→ DIRECTIONS FOR THIS TASK
Please carry the text below on buying a home and attorney review further, starting after its final paragraph.
## START TEXT
Buying a Home?

What is the Contract of Sale?

A Contract of Sale (Contract) is an agreement for the purchase and sale of real estate. The Contract is usually prepared by your real estate agent and is a standard form contract, which, after being signed by all parties, is submitted to your attorney for further review.

What is Attorney Review?

Once the Contract is signed by both the Buyer and the Seller, each party has three business days to have an attorney review and/or revise the Contract. During this time period, your attorney will discuss the Contract with you, determine if changes need to be made, and decide whether any additional issues need to be addressed. Your attorney will then send an “attorney review” letter to the Seller’s attorney, and the Seller’s attorney, in turn, will send a review letter to your attorney. These letters will create revised or additional terms of the Contract. The Contract will remain in "Attorney Review" until all parties have reached an agreement as to the final terms, so the Contract is not binding until this happens and the Attorney Review period has been concluded.All time periods (for the mortgage contingency and inspection results) will begin to run on the date that Attorney Review is concluded. It is important to realize that since the contract is not binding during Attorney Review, the Seller may consider other offers on the property during that time.

It is ideal to select an attorney and contact her prior to signing a Contract – particularly if the Contract is a New Construction or “For Sale By Owner” (FSBO) Contract that very likely does not contain Attorney Review provisions. If a Contract of Sale does not have Attorney Review wording, it will be binding once it is signed. In this instance, it is particularly important that an attorney review the Contract prior to your signing it and it becoming binding.
## END TEXT
## START DATA BLOCK
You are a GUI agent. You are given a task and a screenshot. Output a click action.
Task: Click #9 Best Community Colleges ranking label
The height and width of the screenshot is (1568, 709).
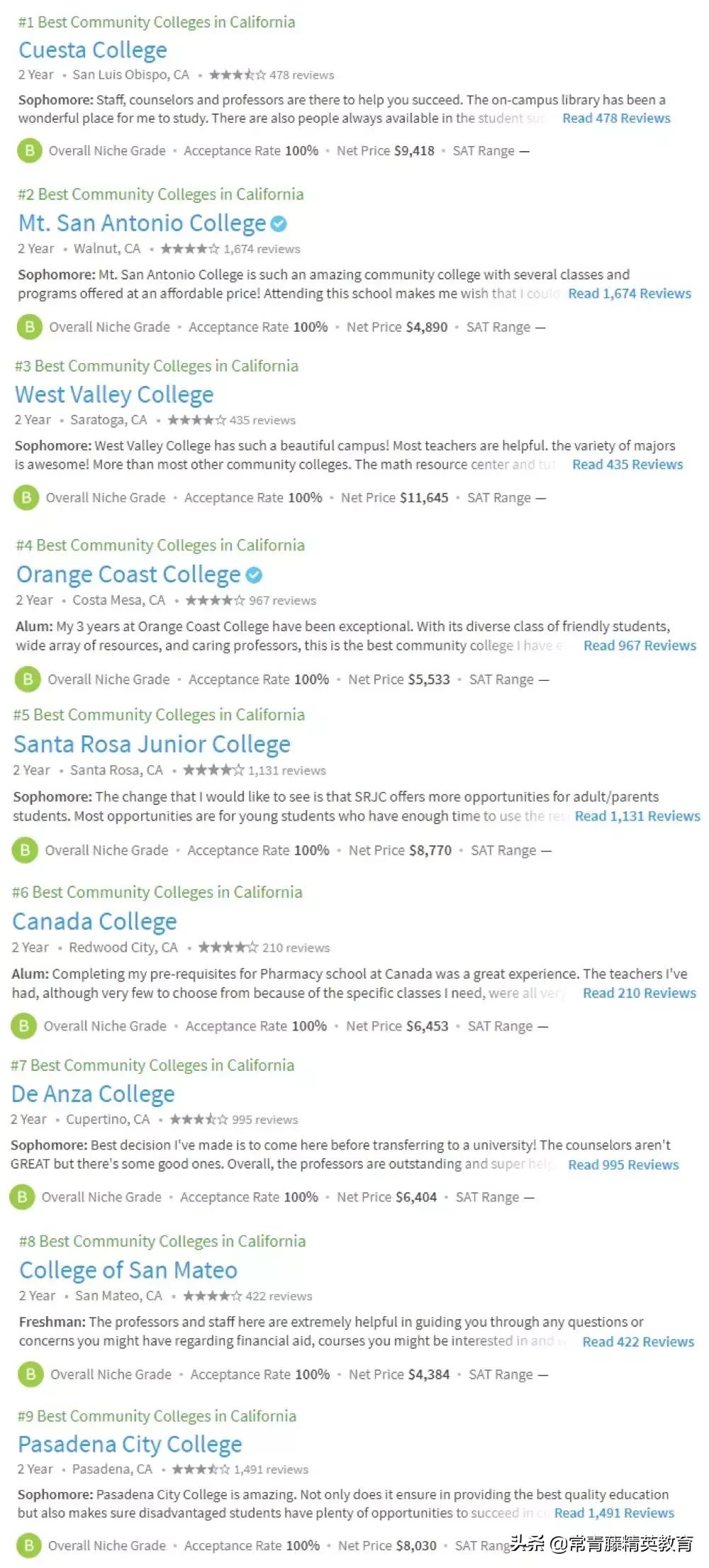(157, 1416)
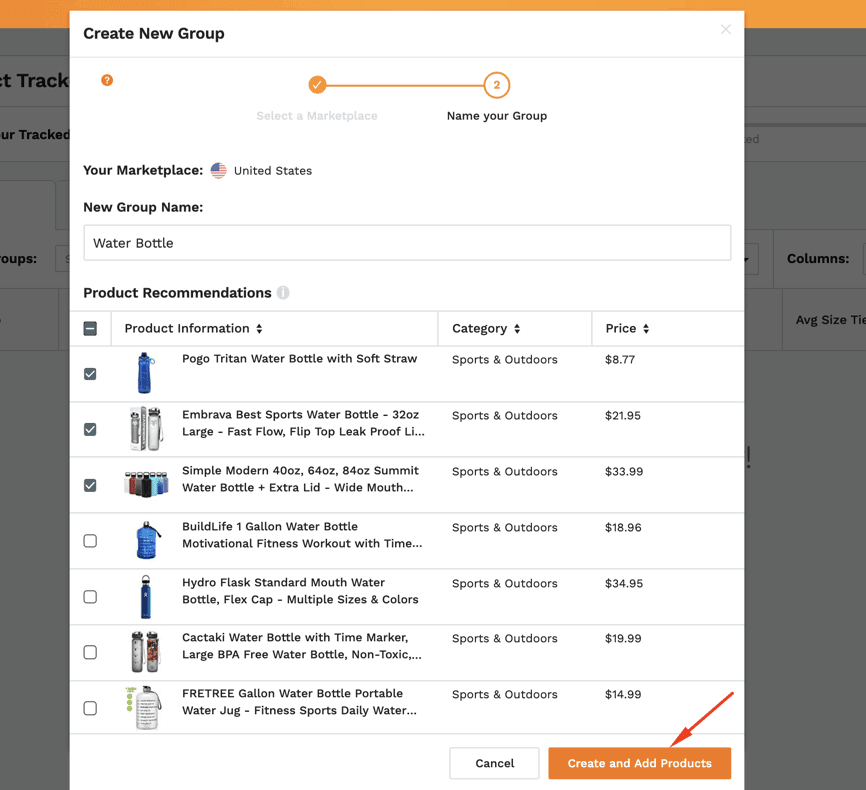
## END DATA BLOCK
→ EXERCISE RESPONSE
What are my expected closing costs?


Immediately after the conclusion of the Attorney Review period, you should make an appointment to have a home inspection completed. Although home inspections are not required, it is generally recommended when buying a home. Depending on the property, you may opt to have any or all of the following inspections performed: structural, wood destroying insect (termite), radon, septic, well, heating/air conditioning, chimney, lead paint, and underground storage tank. In addition to providing you with valuable information about your new home, an inspection allows you to accompany the inspector around the property and obtain maintenance recommendations for your new home. Please note that this expense is paid directly to the home inspector at the time of the inspection.

You will typically have between 10 and 14 days to obtain an inspection and submit the results to the Seller’s attorney. Your attorney will send a copy of the inspection report to the Seller’s attorney and request that any material defects be addressed, either through repairs or through a credit at the time of closing. Both parties then work to reach an agreement with regard to any inspection issues. At your request, this firm will provide you with the contact information of various licensed and well-regarded home inspectors.

Title Insurance, Title Searches and Survey

You will be required to purchase title insurance, which is an insurance policy that covers both your ownership interest and your lender’s mortgage interest in the property. The title searches will show any judgments or liens that may exist against the parties or the property itself, including all of the Seller’s open mortgages and any tax liens from unpaid property taxes.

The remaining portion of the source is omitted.